As email has matured as a communications media, people have become more discerning not only in what they open but also in giving out email addresses. Do not abuse or waste an engraved invitation to their inbox. Allow me a simple analogy to illustrate the point. Whatever subject line you choose, remember that it is only an invitation to your electronic party. Like a real party, you still need to deliver “the goods” that your guests are expecting when they arrive. The expected goods are either valuable information or a chance to save money on your products and services. If you fail to deliver, they are unlikely to attend another party.

As you are writing copy for an email newsletter, article marketing, blogging, and so on, also keep in mind that the average reader is very busy and perhaps somewhat impatient. They are not searching for an online English translation of Tolstoy’s War and Peace. They are looking for interesting, concise articles and information that provide relevant content in a reader-friendly format. Tailor your writing style to match that profile for maximum opens. Again, this also applies to event marketing.

Finally, you might be tempted to save the cost of an email service and simply send a mass distribution to all your contacts in Microsoft Outlook. A reason not to do that is that email services offer spam-checking software that will identify potential problems in your wording and structure. Make corrections accordingly and avoid being trapped in recipients’ spam filters. Instead of sending emails with Outlook, visit MailChimp.com. They allow you to send emails to 2,000 recipients free.

Have a safe weekend. I want you back here bright and early Monday morning.

Becoming a Recognized Expert

There is an old axiom in marketing that a prospect does not become a customer until a vendor touches them seven times. Touches or interactions involve every tool in your marketing quiver, including face-to-face meetings and free seminars. The axiom is supported by the fact that consumers prefer to do business with people and companies they know, like and trust.

The question every business must answer is how to initiate and sustain the process without crossing the fine line of being perceived as just another pushy or (worse yet) desperate sales person. Event-based marketing can be a very effective way to start the ball rolling. It will allow you to interact with potential customers and build trust as you demonstrate your expertise. It will also encourage them to seek you out for your knowledge and expertise, and to recommend you within their circle of influence.

There are several free event-listing sites available on the Internet should you wish to open your events to the public. Most allow business promoters to coordinate announcements and listings through Facebook and Twitter.
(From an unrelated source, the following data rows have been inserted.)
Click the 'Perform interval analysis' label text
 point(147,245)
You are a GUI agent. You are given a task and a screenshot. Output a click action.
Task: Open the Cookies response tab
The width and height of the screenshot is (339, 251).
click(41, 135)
Some allow you to issue tickets, limit attendance, collect fees (via PayPal) and even ask qualifying questions. Online event-listing websites include:

  • EventBrite
  • EventSync
  • Facebook Events
  • PlanCast
  • Zvents

Prospective attendees will ask themselves a very selfish question. What is in this for me? Most small businesses will welcome free advice in at least three areas: how to increase sales, how to reduce costs and how to generate more cash. Whatever your subject matter, promotional material must identify specific customer problems and promise real solutions.
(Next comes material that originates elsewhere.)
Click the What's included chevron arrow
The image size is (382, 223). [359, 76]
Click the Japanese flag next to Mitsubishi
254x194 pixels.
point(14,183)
Make sure information presented at the event closely matches those promotional promises. They are what drew attendees. It is unlikely that disappointed prospects, frustrated at not hearing the promised solutions, will become your customer.

The main point of your presentation is what the audience wants to hear, not what you want to tell them. Get to it quickly.

You want your audiences’ undivided attention. Therefore, present only a cryptic outline on slides and handouts at the event. Otherwise, attendees could have read the presentation at home and saved the trip.

Attendees will expect a commercial. Hold it for the last or next to last slide.

Finally, a drawing for a free gift certificate, an autographed copy of your latest book or some other valuable prize will encourage attendees to stay for the entire presentation.